Setelah Fay meninggalkannya, Alexa turun dari ranjang dan melangkah mendekati cermin besar di sudut ruangan. Berdiri diam menatap dirinya sendiri lama. Wajah pucat dengan beberapa freckles di area hidung, iris mata lavender, serta surai hitam legam panjangnya. Sama sekali tidak ada yang berubah dengan dirinya, itu berarti wanita paruh baya di akhir mimpinya itu bukanlah dirinya.
Alexa termenung sejenak.
Jika diingat lagi, mata sebiru lautan serta surai abu-abu keperakan wanita itu sama persis dengan yang di miliki oleh ayahnya. Sepertinya wanita itu benar-benar keluarganya.
Semua perkataannya saat itu, apakah kebenaran?
Tubuh Alexa luruh ke lantai.

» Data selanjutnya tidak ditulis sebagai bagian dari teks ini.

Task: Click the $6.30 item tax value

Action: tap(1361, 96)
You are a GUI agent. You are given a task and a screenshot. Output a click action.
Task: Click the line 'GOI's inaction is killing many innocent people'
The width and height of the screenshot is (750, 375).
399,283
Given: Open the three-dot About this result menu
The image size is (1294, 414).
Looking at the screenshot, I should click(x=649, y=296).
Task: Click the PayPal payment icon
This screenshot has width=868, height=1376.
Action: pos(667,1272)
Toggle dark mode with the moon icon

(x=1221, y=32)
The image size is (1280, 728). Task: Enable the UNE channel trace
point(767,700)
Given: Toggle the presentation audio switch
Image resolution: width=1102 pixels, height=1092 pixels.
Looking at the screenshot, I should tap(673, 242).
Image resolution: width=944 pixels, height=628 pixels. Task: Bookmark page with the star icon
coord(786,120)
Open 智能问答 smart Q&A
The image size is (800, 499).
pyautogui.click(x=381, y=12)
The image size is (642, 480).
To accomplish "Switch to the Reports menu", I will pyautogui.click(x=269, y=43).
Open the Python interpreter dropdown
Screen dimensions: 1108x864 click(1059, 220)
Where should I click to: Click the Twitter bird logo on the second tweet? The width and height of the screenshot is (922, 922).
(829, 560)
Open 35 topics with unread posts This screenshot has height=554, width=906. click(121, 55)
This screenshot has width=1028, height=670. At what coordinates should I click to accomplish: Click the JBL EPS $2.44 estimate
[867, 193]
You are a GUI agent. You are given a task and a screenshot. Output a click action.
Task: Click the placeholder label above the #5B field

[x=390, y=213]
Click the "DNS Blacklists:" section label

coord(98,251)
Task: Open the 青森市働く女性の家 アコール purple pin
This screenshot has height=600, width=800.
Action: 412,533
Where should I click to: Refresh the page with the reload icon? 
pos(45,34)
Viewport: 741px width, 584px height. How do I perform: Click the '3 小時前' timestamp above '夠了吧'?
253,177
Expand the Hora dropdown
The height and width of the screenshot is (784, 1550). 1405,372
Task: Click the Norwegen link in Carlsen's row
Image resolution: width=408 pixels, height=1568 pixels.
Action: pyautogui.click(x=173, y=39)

Masih teringat jelas betapa mengerikannya mimpi itu, atau bisa dibilang betapa mengerikannya masa depannya. Air mata yang selama ini selalu berhasil ia tahan akhirnya menetes, hatinya perih mengingat semua kemalangan yang menimpa keluarganya. Untuk sekali ini saja Alexa ingin menangis, ia harus meredakan perasaan sesak yang terus menggerogotinya.
Sungguh tidak pernah Alexa sangka bahwa cintanya sendiri yang akan membuatnya meregang nyawa. Ia menyentuh leher putih miliknya, rasa sakit yang dirasakannya saat itu terasa sangat nyata dan ia sama sekali tidak ingin merasakannya lagi.
Ia tidak akan pernah mengulang takdir menyedihkan itu!
Menguatkan tekad, Alexa mengangkat kepalanya yang menunduk matanya memicing tajam ke arah cermin di hadapannya. Hal pertama yang harus ia lakukan adalah membuang jauh-jauh perasaannya pada pangeran David, pria brengsek sepertinya sama sekali tidak pantas untuk dicintai. Tidak akan pernah ia lupa bagaimana tatapan dingin pria itu saat melihat jasad tak bernyawa miliknya. Bahkan Fay yang tidak ada sangkut pautnya pun harus kehilangan kedua tangannya hanya karena ikut membela Alexa.
KAMU SEDANG MEMBACA
Villainess Illusion
Fantasy---- Alexandra Whitney Calister atau lady gila dari keluarga Calister, begitulah orang-orang mengenalnya. Alexa mungkin cantik dan kaya raya namun dalam hal kesopanan gadis itu sangatlah minus, bahkan bangsawan di sekitarnya lebih sering menyebutnya...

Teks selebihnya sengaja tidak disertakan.